The points will need replacing, cleaning doesn't work well unless you can polish them with crocus cloth or 1,000 grit, then clean thoroughly (like a doctors office clean) with 100% alcohol or I sometime use starter fluid. Condensers and coils rarely go bad, but with B&S you get the condenser with the points.

Best thing to do is install a magnetron electronic ignition coil and never mess with points again, part # 397358.

Make sure your flywheel key isn't sheared, even a few thousandths will kill your spark, point gap is .020


----------



## shazbot (May 19, 2009)

Thanks guys. I had no idea the points were so picky... I just used some 320grit(couldn't find any 1000.. I also rubbed them together hard for a while..) and used some rubbing alcohol w/ a q-tip on them.. nice blue spark now.

I probably shouldn't have "cleaned" all the contacts with gasoline the first time...(doh)

Hopefully that'll be enough to get it running..
will check in a couple hours.. 5:30 am here.. neighbors probably wouldn't be too happy...


----------



## shazbot (May 19, 2009)

Well, it started on the first pull, after some fresh gas in the carb... runs fine I suppose... except, it's smoking like Crazy... like, have to wear a gas mask to till type crazy...

Any ideas there?


----------



## k2skier (Sep 30, 2008)

I see your problem now, you've got a hammer stuck to the flywheel:laugh:

If I have to use 320-400 sand paper, I use the same area on the paper to wear it down. If you file or sand too hard you remove the hardness coating which is only a couple of thou thick and the points will burn very quickly.

I use printer paper with alcohol on it to wipe the points, a fiber from the Q-tip or the oils on your fingers will make points not work.


----------



## octaneman (May 13, 2009)

My guess is after sitting for a few years the valve seals have dried out, i'd try adding some conditioner in the crankcase maybe it will solve the problem.


----------



## k2skier (Sep 30, 2008)

octaneman said:


> My guess is after sitting for a few years the valve seals have dried out, i'd try adding some conditioner in the crankcase maybe it will solve the problem.


Attention! No additives are recommended for air cooled engines!

B&S L head, side valve engines, do not have valve seals. The smoking is most like due to worn out rings.

Warm and change oil twice, with running and warming between changes, with STRAIGHT 30W only.


----------



## octaneman (May 13, 2009)

K2skier

Thanks for the info.


----------



## k2skier (Sep 30, 2008)

octaneman said:


> K2skier
> 
> Thanks for the info.


Your welcome, some additives can cause problems in hotter running air cooled engines, B&S strictly says no.
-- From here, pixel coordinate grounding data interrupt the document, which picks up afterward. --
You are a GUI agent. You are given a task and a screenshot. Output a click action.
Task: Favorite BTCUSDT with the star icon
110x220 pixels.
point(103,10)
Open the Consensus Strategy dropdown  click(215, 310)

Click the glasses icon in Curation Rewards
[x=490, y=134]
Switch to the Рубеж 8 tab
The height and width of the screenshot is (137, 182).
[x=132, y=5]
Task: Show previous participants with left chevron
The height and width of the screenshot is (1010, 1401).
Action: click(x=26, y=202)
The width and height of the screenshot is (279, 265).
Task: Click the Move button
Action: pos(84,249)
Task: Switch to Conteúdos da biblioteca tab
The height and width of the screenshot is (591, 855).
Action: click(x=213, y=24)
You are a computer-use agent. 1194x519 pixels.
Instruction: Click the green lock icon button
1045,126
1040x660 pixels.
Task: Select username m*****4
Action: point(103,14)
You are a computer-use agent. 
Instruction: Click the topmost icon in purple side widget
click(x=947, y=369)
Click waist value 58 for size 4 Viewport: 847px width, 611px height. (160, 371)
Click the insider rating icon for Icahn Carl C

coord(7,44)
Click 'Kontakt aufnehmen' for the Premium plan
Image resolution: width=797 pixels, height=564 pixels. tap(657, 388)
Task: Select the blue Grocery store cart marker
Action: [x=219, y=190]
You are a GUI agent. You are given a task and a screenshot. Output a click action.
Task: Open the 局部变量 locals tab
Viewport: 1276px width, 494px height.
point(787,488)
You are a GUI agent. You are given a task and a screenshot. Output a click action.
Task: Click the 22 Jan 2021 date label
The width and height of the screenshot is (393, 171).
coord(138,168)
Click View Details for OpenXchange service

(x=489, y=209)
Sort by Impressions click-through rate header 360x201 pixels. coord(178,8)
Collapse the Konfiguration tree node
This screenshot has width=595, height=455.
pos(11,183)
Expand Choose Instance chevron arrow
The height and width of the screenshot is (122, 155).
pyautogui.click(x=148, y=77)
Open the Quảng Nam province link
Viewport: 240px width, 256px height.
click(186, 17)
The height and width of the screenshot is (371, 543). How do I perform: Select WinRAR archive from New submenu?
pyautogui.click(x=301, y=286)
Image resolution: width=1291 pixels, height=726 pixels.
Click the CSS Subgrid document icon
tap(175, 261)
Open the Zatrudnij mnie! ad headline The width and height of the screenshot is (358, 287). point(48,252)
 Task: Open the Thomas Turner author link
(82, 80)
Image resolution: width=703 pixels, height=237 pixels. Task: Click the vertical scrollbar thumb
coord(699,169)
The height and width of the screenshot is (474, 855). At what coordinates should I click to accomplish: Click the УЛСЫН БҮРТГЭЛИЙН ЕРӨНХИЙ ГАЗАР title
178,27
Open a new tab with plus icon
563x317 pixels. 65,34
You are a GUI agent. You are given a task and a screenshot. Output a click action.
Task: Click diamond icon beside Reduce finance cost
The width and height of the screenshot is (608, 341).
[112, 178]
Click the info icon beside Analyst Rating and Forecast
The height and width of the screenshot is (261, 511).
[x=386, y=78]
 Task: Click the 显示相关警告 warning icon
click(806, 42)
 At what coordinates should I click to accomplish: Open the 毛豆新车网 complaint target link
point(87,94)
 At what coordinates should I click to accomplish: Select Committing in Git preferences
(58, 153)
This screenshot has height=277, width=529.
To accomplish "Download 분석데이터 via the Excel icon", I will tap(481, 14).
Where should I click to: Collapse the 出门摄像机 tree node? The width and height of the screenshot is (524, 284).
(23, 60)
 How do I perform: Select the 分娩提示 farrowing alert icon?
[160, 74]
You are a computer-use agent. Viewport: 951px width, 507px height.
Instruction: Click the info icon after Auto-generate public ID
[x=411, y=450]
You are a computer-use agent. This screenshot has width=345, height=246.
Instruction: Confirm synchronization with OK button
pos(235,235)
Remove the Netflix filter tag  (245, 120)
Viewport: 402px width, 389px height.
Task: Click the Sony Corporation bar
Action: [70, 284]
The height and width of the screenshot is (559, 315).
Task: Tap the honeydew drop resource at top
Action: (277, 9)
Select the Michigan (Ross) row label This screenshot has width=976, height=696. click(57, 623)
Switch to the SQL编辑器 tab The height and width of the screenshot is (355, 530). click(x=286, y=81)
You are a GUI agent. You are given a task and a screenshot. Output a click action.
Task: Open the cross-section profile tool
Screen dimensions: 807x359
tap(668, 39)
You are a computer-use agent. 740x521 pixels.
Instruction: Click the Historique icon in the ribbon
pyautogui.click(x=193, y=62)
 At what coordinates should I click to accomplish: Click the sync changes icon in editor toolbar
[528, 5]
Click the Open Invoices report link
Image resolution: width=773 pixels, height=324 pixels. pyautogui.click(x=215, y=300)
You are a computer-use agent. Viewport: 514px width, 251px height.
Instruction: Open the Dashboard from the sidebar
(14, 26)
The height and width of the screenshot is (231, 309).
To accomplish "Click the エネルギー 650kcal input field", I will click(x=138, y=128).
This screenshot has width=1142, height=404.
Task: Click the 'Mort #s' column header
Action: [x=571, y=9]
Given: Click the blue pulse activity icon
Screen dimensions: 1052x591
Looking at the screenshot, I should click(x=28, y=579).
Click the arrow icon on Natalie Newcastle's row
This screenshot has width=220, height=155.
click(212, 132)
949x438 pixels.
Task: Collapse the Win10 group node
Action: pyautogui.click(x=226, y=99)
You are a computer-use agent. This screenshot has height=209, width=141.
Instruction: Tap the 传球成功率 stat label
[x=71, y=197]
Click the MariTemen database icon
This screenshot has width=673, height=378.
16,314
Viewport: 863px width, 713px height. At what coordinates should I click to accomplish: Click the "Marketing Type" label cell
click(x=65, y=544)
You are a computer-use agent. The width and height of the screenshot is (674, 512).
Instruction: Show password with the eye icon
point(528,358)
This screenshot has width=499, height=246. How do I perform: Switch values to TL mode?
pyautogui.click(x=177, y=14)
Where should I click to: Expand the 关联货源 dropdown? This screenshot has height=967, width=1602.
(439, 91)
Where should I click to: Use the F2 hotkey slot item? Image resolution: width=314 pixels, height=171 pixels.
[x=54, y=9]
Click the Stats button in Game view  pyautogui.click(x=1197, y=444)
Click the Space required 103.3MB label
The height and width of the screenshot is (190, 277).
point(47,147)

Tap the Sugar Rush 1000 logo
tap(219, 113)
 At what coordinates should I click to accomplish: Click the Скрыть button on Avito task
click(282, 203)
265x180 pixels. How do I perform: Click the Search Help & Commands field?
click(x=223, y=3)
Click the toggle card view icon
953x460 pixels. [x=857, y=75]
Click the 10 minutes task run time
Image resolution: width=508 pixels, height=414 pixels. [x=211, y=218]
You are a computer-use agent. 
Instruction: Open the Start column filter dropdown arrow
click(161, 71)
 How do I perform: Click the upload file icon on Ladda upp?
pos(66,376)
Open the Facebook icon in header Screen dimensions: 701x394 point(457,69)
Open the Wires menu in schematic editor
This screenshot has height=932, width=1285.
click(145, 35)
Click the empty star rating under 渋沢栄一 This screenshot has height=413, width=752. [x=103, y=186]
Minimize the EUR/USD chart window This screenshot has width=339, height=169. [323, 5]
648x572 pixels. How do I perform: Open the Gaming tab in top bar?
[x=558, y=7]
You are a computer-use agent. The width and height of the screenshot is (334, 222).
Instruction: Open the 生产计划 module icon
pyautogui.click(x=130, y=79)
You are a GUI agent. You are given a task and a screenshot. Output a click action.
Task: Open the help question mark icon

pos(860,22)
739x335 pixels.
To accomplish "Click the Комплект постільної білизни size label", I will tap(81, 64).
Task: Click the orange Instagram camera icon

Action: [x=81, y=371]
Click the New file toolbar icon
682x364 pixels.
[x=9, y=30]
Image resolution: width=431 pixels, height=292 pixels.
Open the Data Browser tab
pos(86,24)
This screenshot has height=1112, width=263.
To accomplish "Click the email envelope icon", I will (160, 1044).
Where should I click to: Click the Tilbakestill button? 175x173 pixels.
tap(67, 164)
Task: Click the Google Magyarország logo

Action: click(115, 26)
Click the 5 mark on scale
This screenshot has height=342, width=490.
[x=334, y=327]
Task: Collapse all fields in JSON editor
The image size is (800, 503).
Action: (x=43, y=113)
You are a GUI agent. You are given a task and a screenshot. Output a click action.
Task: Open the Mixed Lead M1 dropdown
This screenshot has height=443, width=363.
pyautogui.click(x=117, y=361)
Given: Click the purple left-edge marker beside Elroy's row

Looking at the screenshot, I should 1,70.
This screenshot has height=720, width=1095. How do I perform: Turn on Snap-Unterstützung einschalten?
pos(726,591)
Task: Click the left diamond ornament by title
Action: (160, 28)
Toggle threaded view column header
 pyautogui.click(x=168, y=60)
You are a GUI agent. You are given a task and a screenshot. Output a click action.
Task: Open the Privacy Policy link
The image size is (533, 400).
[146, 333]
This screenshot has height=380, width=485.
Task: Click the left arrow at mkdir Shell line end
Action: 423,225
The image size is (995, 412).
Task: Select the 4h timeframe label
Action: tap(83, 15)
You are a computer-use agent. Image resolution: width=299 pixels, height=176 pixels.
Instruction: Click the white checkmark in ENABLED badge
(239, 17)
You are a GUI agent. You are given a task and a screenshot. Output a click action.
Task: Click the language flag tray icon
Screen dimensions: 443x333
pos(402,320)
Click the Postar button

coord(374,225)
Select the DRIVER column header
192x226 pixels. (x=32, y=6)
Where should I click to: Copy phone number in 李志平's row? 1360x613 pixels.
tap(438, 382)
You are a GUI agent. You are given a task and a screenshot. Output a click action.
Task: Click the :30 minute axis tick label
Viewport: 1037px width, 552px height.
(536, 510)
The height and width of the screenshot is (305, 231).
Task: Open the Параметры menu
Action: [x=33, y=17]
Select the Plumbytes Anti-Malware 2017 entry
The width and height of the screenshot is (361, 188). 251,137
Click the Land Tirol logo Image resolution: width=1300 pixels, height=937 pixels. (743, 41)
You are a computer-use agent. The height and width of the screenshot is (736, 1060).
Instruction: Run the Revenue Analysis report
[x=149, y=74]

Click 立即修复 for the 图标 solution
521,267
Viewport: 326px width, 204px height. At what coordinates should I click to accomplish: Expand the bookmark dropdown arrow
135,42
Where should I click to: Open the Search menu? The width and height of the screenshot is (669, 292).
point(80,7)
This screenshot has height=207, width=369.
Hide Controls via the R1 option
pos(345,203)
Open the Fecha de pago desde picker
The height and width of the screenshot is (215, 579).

All the additives are made for use in cooler running water cooled engines.

IMO, if it still smokes bad, after 2 oil changes, try a little (2 oz) of marvel mystery for a short time idling and then use 3-4 oz MAX of STP to thicken it up, those are the only 2 things I have tried and gotten away with.


----------



## shazbot (May 19, 2009)

well thanks guys, .. I found it wouldn't start Again... tore it apart to the points yet again.. when taking the flywheel off something fell on the ground... turns out it sheared the flywheel key in half... 

being the cheap [email protected]##[email protected]& that I am, I busted out the grinder and sacrificed a screw driver and made a "key".. 
it started awesome, (didn't have to pour and gas in the carb...)
but, the timing seems to be off.. 

went with my grandparents to an auction yesterday.. and we ended up just bringing his tiller over and doing the gardens.. so, all is good I suppose..

I tried. . .


----------



## Basementgeek (Feb 7, 2005)

Never use a steel keyway on a flywheel. Buy a new keyway and it will probably help your timing problem.

BG


----------